The little piece of jewelry had been hiding under some earrings in a very old jewelry box – just a bit of American Indian jewelry that my dad had given me a dollar to buy one summer day. Beads of powder blue, white, and black had been sewn to miniature white leather moccasins, and there was a small, gold safety pin on the back.
It was a busy day, the day I happened on it, and there was plenty to do. But as I held the tiny moccasins in my hand, I began to "disappear" into one of the summers decades ago when I was a little girl, when our family went to Pennsylvania to stay at "Custard's farm," and when it was a "simpler time."
I sat down for a few minutes to relive the voices of Romaine and Russell Custard and their nephew Orville as they rushed out to greet our arrival at the farm. I could feel Russell's giant arms lifting me over his head as he told my parents – as he did every summer – that I'd "sure grown a lot this year."

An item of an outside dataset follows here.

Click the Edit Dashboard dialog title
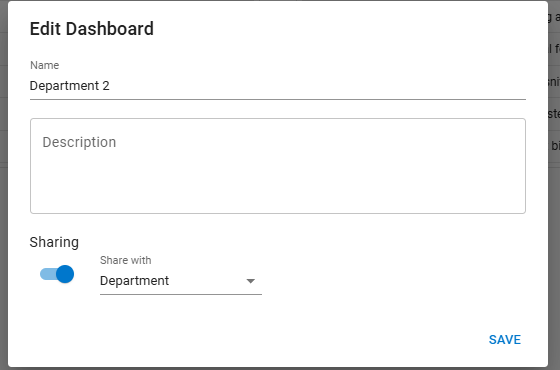Viewport: 560px width, 370px height. (x=92, y=29)
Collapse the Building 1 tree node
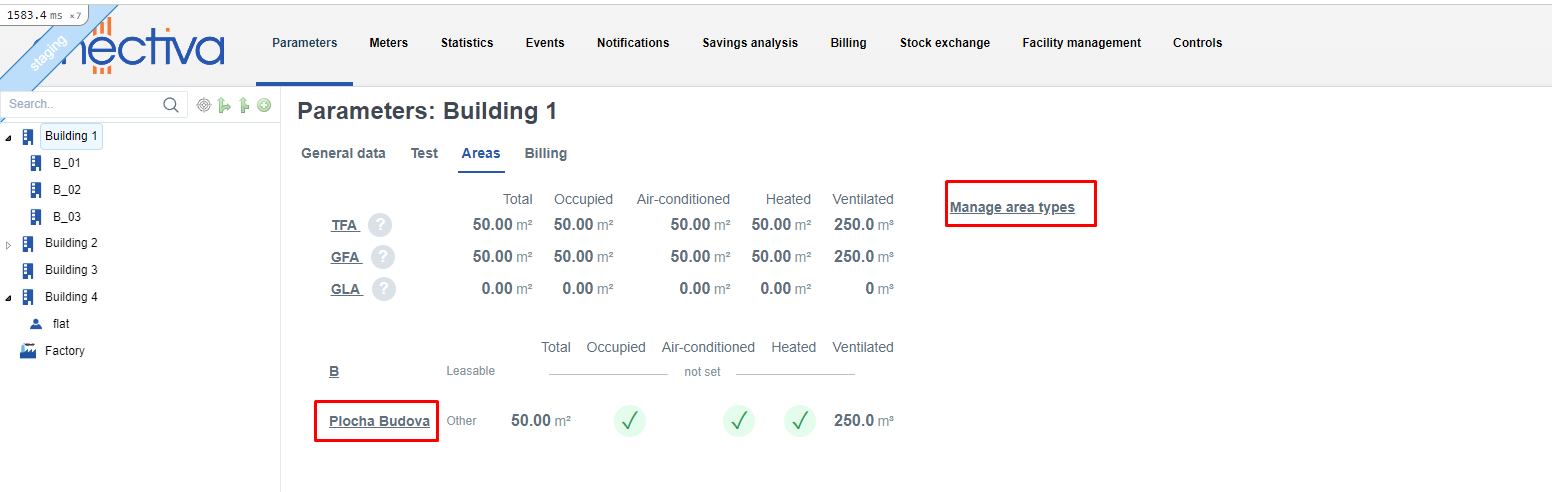This screenshot has height=492, width=1552. (9, 137)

The Custards were big, generous people, farming and taking a few boarders in the summer. I remembered the ample farm-style meals at a long table; nights of coolness, of heat, of fragrant rain; the after-dinner time spent on the screened-in porch, with the click of shiny marbles on a Chinese checkerboard in the background. There was usually a radio on, too, and somebody was always swinging on a squeaky swing in the back.
I remembered days beginning not with breakfast, but with feeding stale bread to the catfish in a big pond. I remembered a lot of time spent with my parents because there were no other children around. I thought about the hours spent walking with them on completely undeveloped country roads – walking after the rain looking for soft-tummied salamanders; walking and singing silly songs; walking down to the big general store; walking through the corn fields a mile each way in the heat, where the only reward was a bottle of sarsaparilla from the red cooler at Buckman's little roadside store. And I vividly recalled playing in Ressica Falls where the water was so cold and clear that every tiny pebble was visible.

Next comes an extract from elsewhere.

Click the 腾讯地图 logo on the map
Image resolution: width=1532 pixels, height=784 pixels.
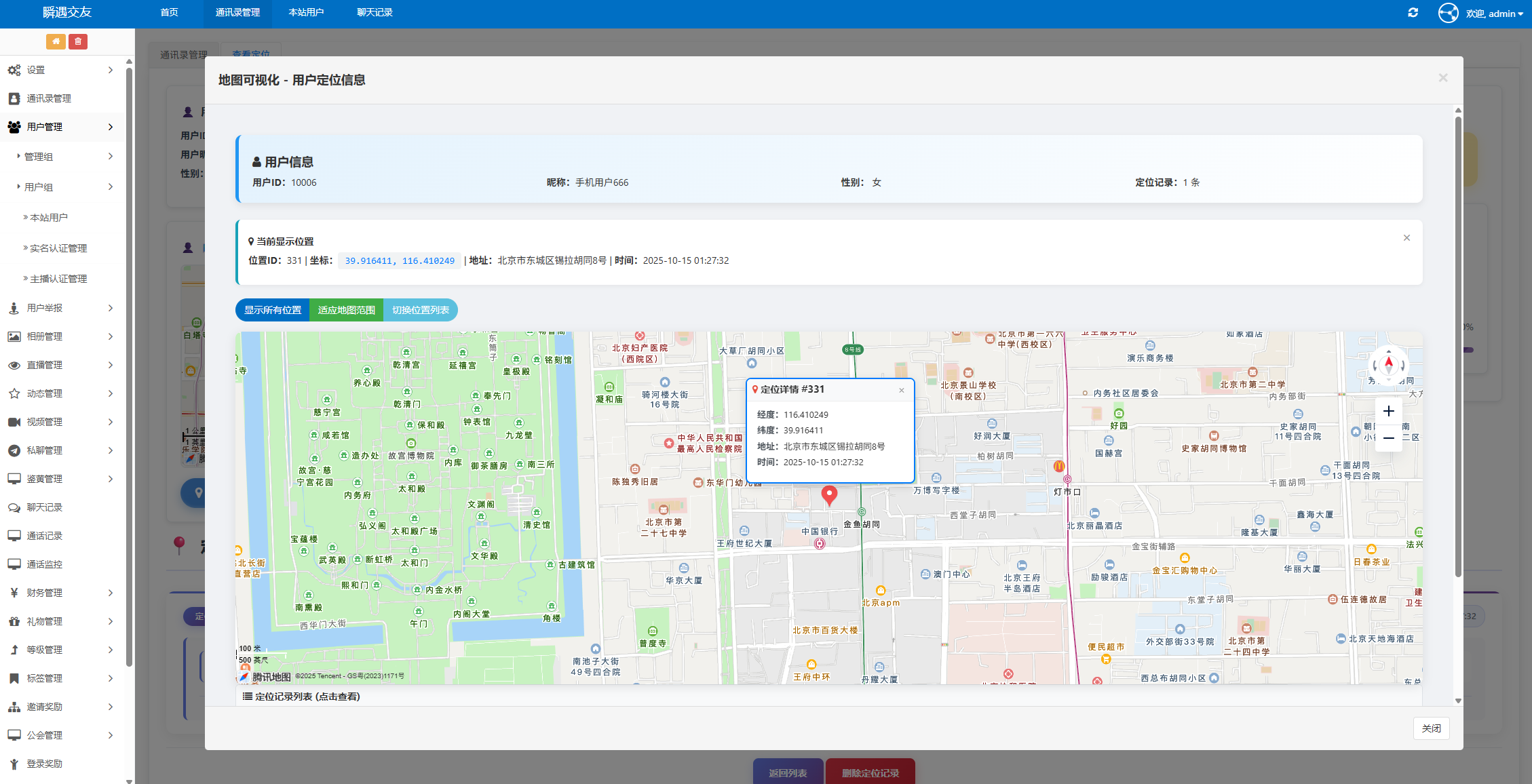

Why am I doing this, I thought. No sense longing for that simpler time. I put the pin away, closed the old jewelry box, and decided to get out of the house for a while – during which time I continued to think about that simpler time and wonder why it seemed less complicated.

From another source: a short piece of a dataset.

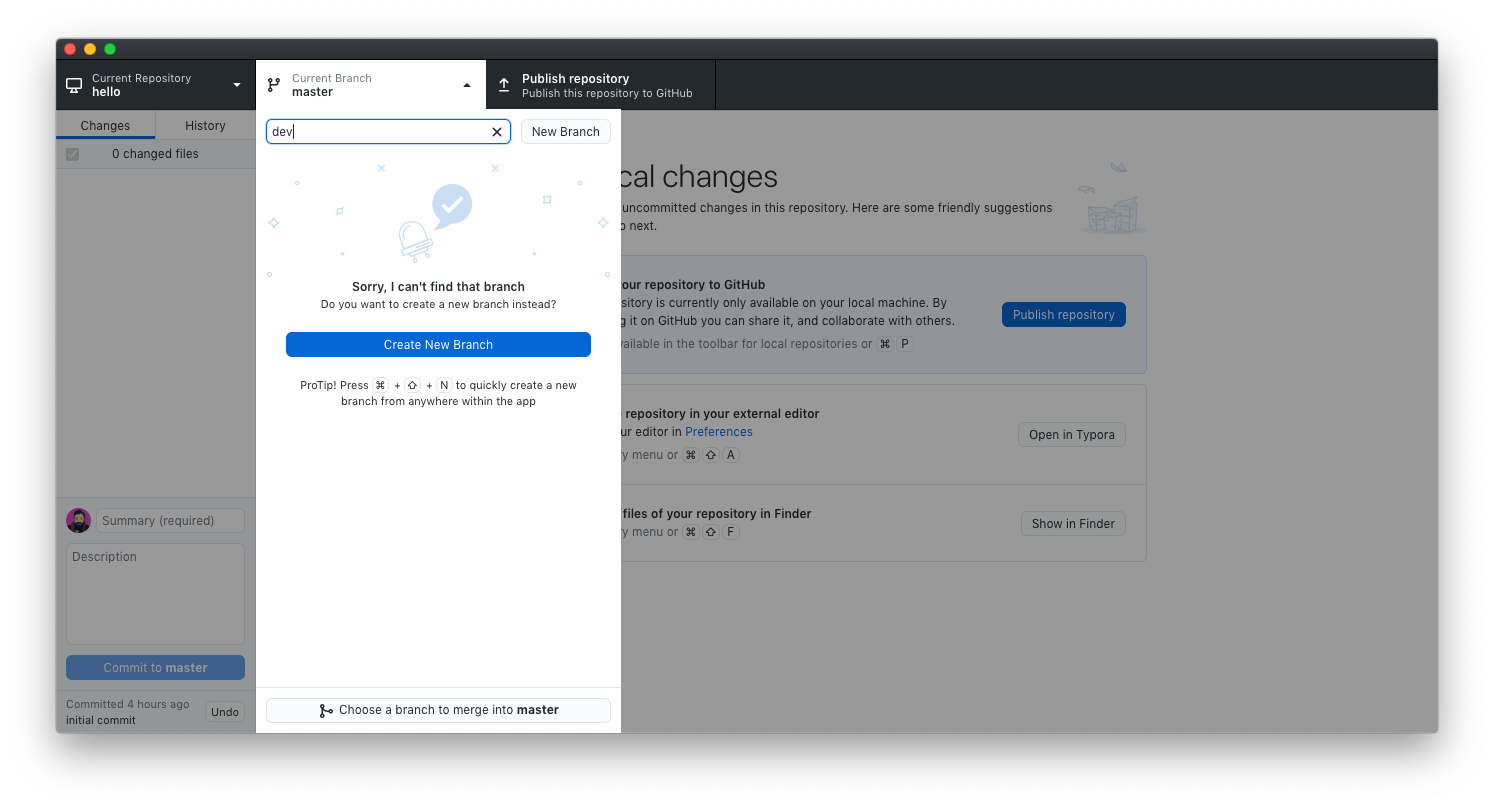This screenshot has height=807, width=1494.
Task: Select the checkbox beside 0 changed files
Action: (72, 153)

Suddenly I realized that I had been looking back at the world from the vantage point of a child. Sure, things were simple for me then, but not for adult humanity. It was only a few years after the end of World War II. Imagine, I thought, the millions seeking consolation for the loss of loved ones. The millions just beginning to unearth their cities, towns, villages, homes, and peace of mind. A world still shaken by the first use of the atomic bomb. And all mankind trying to absorb the horror of the death camps.
Then I remembered a young German woman whom my mother would often meet at Ressica Falls. And while I played in the water, she and my mother would sit on boulders and talk. She had a series of indelible numbers on her arm, and I remember once asking what they meant. I don't recall how they were explained to me – or even if they were explained. But, of course, I could never have understood then the suffering they represented.
Incredible, when I think of it. The fact is, there are no simpler times, only simpler perceptions. The shift from the simple to the complex is really much like the development from childhood to adulthood. A small child looks up at the stars in wonder, probably only aware of his own being and his own wonder. An adult can feel the same wonder but has the capacity to realize that all of humanity lives under the same stars.